Only one stretch of the records below is wanted: the lines from the one holding "Porno de Cholitas Paceñas XXX (103, 566)" through the one holding "Terms of Use (554, 1627)". Return it exactly, both ends included.

[Pixel coordinate grounding data]
━━━

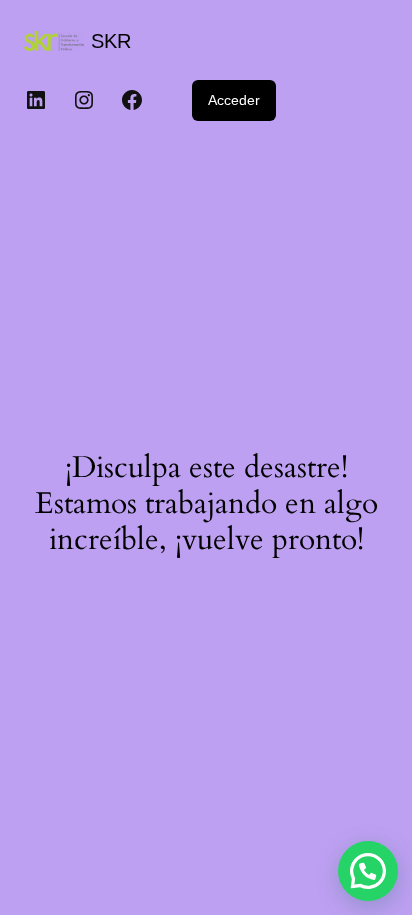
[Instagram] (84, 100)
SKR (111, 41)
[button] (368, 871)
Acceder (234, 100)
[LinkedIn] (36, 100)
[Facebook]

━━━

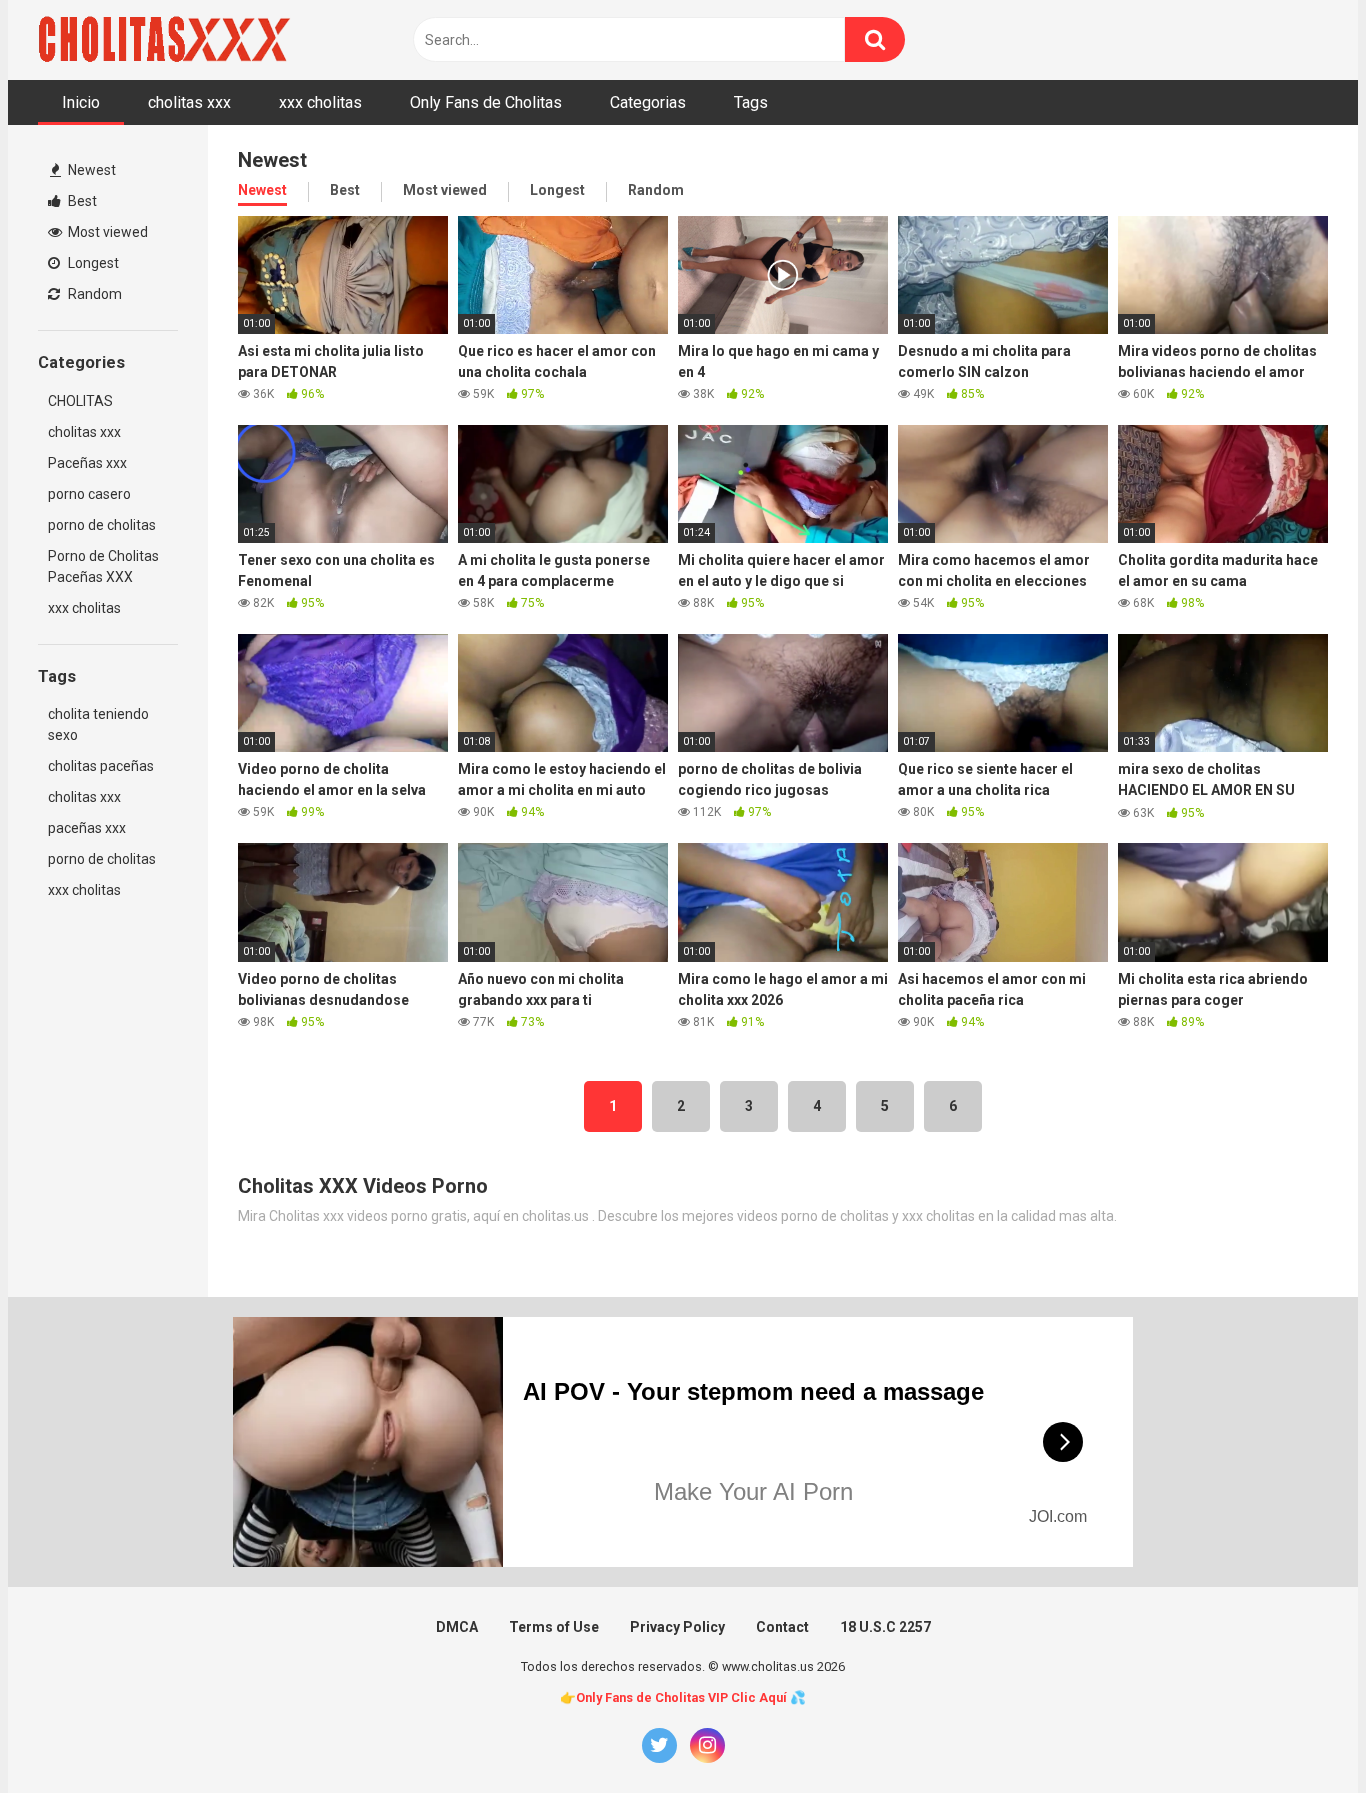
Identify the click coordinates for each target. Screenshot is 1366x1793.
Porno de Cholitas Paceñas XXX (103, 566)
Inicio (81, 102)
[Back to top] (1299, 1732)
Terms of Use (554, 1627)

━━━

• **Finished task**
Porno de Cholitas Paceñas XXX (103, 566)
Inicio (81, 102)
[Back to top] (1299, 1732)
Terms of Use (554, 1627)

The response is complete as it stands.